Upacara yang sarat akan nilai historis ini dipimpin langsung oleh Gubernur Sulawesi Utara, Mayjen TNI (Purn) Yulius Selvanus SE, yang bertindak sebagai Inspektur Upacara.
Kehadiran Hengky Honandar mempertegas komitmen kolektif atas Kepemimpinannya dalam menjaga api nasionalisme tetap menyala, sebagaimana yang disampaikan Gubernur Yulius Selvanus saat mengenang kembali keberanian warga Sulut pada peristiwa itu, yang siap mengorbankan nyawa demi merobek helai berwarna biru dari bendera merah-putih-biru yang dikibarkan NICA, agar tetap utuh sebagaimana warna panji-panji perjuangan Bangsa Indonesia, Merah-Putih.
“Peringatan Peristiwa Merah Putih tahun 2026 ini kita laksanakan dengan napas berbeda. Kita ingin dunia diingatkan bahwa kedaulatan Republik ini pernah dipertaruhkan dan dimenangkan dengan gemilang di tanah ini,” kata Gubernur.
Gubernur mengajak seluruh peserta upacara memutar kembali memori kolektif bangsa pada keberanian tokoh-tokoh ikonik seperti Letkol Charles Choesj Taulu, Sersan Servius Dumais Wuisan, Kopral Mambi Runtukahu, dan Bernard Wilhelm Lapian.
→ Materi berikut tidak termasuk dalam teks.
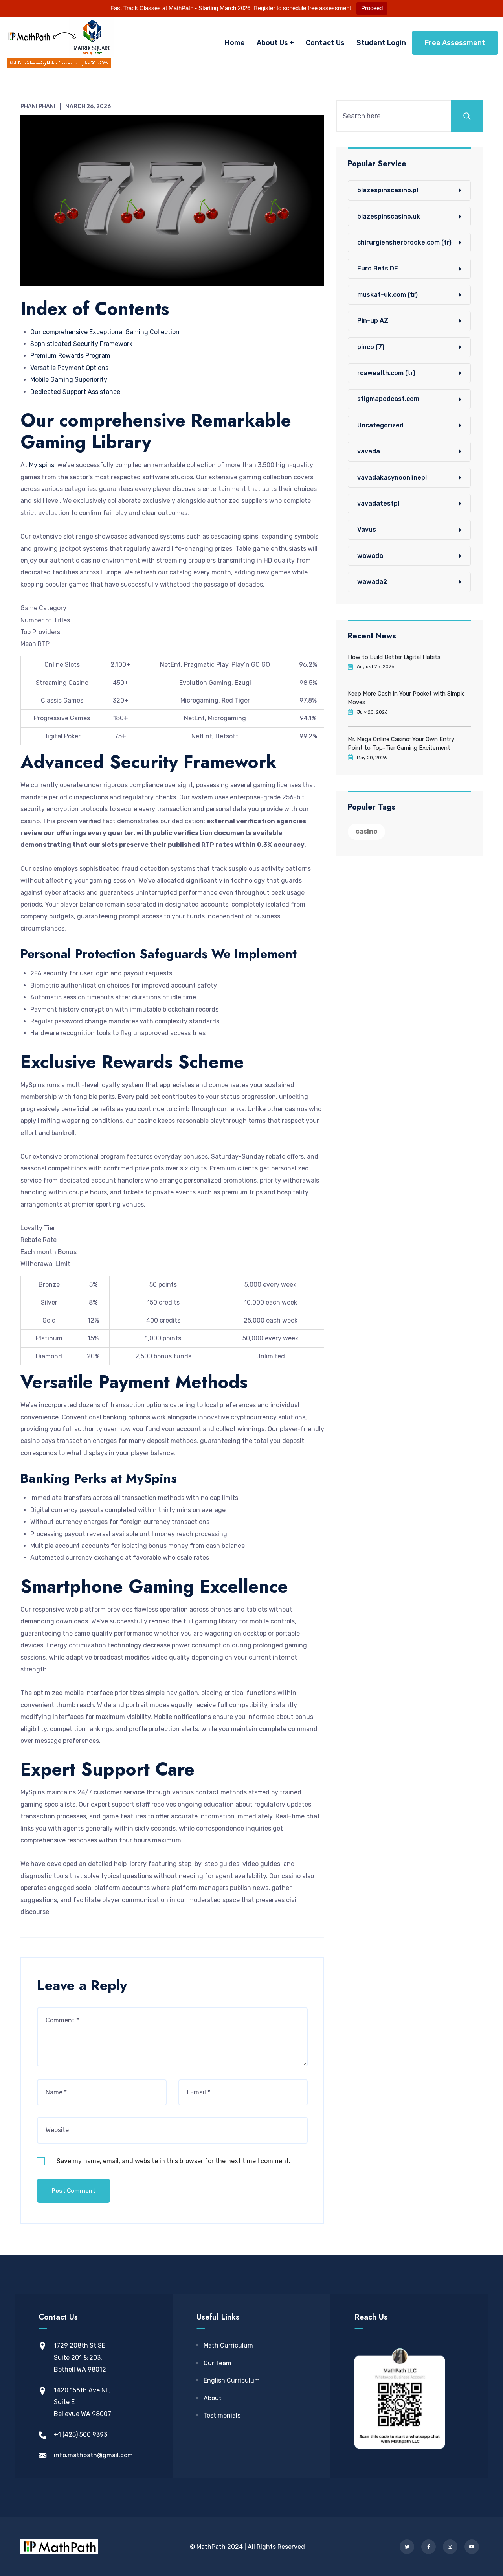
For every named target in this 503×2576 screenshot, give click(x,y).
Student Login (381, 43)
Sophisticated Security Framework (81, 344)
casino (366, 831)
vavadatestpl (378, 503)
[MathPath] (59, 43)
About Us (272, 43)
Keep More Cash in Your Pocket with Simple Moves (406, 698)
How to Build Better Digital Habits (394, 657)
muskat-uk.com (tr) (387, 294)
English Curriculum (232, 2380)
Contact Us (325, 43)
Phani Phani (37, 106)
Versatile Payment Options (69, 368)
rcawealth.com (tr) (386, 373)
”Mereka menjawab provokasi NICA dengan tindakan nyata,” ujar Gubernur dengan nada tegas. “Menyerbu markas musuh, menurunkan bendera penjajah, merobek warna birunya, dan mengibarkan Sang Saka Merah Putih,” kisah singkat Gubernur.
Bagi masyarakat Sulawesi Utara, aksi heroik tersebut bukan sekadar pemberontakan, melainkan sebuah proklamasi kedua pasca kemerdekaan.
“Inilah proklamasi kedua bagi masyarakat Sulawesi Utara, yang menjadi fondasi tema besar kita: “Bhakti Kami Demi Pertiwi, dari Sulut untuk Nusantara,” lugas Gubernur.
Bagi Gubernur, Tema tersebut merupakan sebuah janji setia, bahwa Bumi Nyiur Melambai akan selalu menjadi garda terdepan penjaga keutuhan NKRI, dan menghargai pejuang berarti menghidupkan kembali karakter para pejuang dalam diri masing-masing, dalam integritas yang nyata untuk menjaga persatuan dan kesatuan bangsa.
Mengingat hal tersebut, Gubernur Yulius mengimplementasi Peringatan Peristiwa Merah Putih kali ini dengan memberikan tiga instruksi strategis.
“Pertama, Perkuat Literasi Sejarah. Kita harus menjadi bangsa yang cerdas akan akarnya, agar tidak mudah tumbang oleh arus global,” buka Gubernur.
“Kedua, Perkokoh Sinergi. Tidak ada tempat bagi ego sektoral. Pemerintah, TNI, Polri, dan masyarakat harus padu membangun Sulawesi Utara yang maju dan sejahtera,” lanjutnya.
“Ketiga, Transformasi Semangat Juang. Musuh kita hari ini adalah kemiskinan dan perpecahan. Kita harus memiliki semangat pantang menyerah untuk memenangkan persaingan di dunia modern,” kuncinya.
Semangat inilah yang ingin direfleksikan kembali oleh Walikota Hengky kegiatan dalam memperingati peristiwa heroik ini, memberikan penghormatan yang setinggi-tingginya kepada para pendahulu bangsa yang dengan berani menyatakan kesetiaan kepada NKRI.
Melalui pelaksanaan peringatan ini, Walikota Honandar mendapatkan pandangan utuh tentang bernilainya harga sebuah perjuangan, yang patut untuk diwariskan kepada generasi muda Kota Bitung, agar tidak luntur dan tertelan oleh persaingan zaman.
Sebagai Pemimpin, ini menjadi momentum yang tepat bagi Walikota untuk terus menggaungkan nilai patriotisme kepada generasi muda di Kota Bitung agar senantiasa memiliki rasa kepemilikan dan tanggung jawab yang besar terhadap kemajuan bangsa.
Semangat 14 Februari tentunya akan menjadi transformasi semangat juang bagi Kota Bitung untuk terus membangun daerah dengan penuh integritas.